_DATASET CONTENT_.

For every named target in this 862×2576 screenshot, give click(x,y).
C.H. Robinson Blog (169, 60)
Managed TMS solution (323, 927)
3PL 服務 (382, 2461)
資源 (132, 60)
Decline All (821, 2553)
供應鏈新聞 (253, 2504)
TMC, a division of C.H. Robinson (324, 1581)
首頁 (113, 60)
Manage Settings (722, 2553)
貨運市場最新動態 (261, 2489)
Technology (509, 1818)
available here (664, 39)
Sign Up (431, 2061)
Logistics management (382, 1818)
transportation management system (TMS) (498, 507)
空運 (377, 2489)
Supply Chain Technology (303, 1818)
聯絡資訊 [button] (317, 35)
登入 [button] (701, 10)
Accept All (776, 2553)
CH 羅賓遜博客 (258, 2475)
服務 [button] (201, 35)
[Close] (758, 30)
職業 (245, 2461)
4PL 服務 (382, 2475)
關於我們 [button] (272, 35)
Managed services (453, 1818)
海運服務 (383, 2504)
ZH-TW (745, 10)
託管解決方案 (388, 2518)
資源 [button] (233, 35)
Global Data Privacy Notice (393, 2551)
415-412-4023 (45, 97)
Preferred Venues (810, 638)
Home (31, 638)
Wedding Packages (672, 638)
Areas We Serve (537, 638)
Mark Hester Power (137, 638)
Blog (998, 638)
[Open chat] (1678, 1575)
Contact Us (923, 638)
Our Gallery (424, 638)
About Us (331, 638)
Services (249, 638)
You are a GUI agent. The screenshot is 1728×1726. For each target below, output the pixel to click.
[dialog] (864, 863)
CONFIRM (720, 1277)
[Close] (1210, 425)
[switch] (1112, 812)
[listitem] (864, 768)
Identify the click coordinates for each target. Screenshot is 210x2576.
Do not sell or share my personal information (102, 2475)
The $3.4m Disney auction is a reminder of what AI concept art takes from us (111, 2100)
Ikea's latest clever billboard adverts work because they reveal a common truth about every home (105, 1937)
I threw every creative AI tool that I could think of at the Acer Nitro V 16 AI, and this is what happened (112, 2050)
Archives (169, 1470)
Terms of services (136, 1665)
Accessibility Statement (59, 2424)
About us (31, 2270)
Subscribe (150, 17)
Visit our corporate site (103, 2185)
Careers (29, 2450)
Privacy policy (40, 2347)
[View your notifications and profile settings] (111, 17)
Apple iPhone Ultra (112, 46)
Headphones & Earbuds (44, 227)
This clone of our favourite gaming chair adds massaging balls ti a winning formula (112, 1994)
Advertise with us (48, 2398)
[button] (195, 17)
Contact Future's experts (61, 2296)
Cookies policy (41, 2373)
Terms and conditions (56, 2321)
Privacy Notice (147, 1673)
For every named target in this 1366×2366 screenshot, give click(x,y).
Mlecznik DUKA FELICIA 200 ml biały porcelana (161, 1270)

_WHAT TO WORK ON_. Using the data above, repeat every line exactly.

_YOUR SOLUTION_.
For every named target in this 862×2576 screenshot, give click(x,y).
C.H. Robinson Blog (169, 60)
Managed TMS solution (323, 927)
3PL 服務 (382, 2461)
資源 (132, 60)
Decline All (821, 2553)
供應鏈新聞 (253, 2504)
TMC, a division of C.H. Robinson (324, 1581)
首頁 (113, 60)
Manage Settings (722, 2553)
貨運市場最新動態 (261, 2489)
Technology (509, 1818)
available here (664, 39)
Sign Up (431, 2061)
Logistics management (382, 1818)
transportation management system (TMS) (498, 507)
空運 (377, 2489)
Supply Chain Technology (303, 1818)
聯絡資訊 [button] (317, 35)
登入 [button] (701, 10)
Accept All (776, 2553)
CH 羅賓遜博客 (258, 2475)
服務 [button] (201, 35)
[Close] (758, 30)
職業 (245, 2461)
4PL 服務 (382, 2475)
關於我們 [button] (272, 35)
Managed services (453, 1818)
海運服務 (383, 2504)
ZH-TW (745, 10)
託管解決方案 (388, 2518)
資源 [button] (233, 35)
Global Data Privacy Notice (393, 2551)
415-412-4023 (45, 97)
Preferred Venues (810, 638)
Home (31, 638)
Wedding Packages (672, 638)
Areas We Serve (537, 638)
Mark Hester Power (137, 638)
Blog (998, 638)
[Open chat] (1678, 1575)
Contact Us (923, 638)
Our Gallery (424, 638)
About Us (331, 638)
Services (249, 638)
You are a GUI agent. The screenshot is 1728×1726. For each target below, output the pixel to click.
[dialog] (864, 863)
CONFIRM (720, 1277)
[Close] (1210, 425)
[switch] (1112, 812)
[listitem] (864, 768)
Identify the click coordinates for each target. Screenshot is 210x2576.
Do not sell or share my personal information (102, 2475)
The $3.4m Disney auction is a reminder of what AI concept art takes from us (111, 2100)
Ikea's latest clever billboard adverts work because they reveal a common truth about every home (105, 1937)
I threw every creative AI tool that I could think of at the Acer Nitro V 16 AI, and this is what happened (112, 2050)
Archives (169, 1470)
Terms of services (136, 1665)
Accessibility Statement (59, 2424)
About us (31, 2270)
Subscribe (150, 17)
Visit our corporate site (103, 2185)
Careers (29, 2450)
Privacy policy (40, 2347)
[View your notifications and profile settings] (111, 17)
Apple iPhone Ultra (112, 46)
Headphones & Earbuds (44, 227)
This clone of our favourite gaming chair adds massaging balls ti a winning formula (112, 1994)
Advertise with us (48, 2398)
[button] (195, 17)
Contact Future's experts (61, 2296)
Cookies policy (41, 2373)
Terms and conditions (56, 2321)
Privacy Notice (147, 1673)
For every named target in this 1366×2366 screenshot, give click(x,y).
Mlecznik DUKA FELICIA 200 ml biały porcelana (161, 1270)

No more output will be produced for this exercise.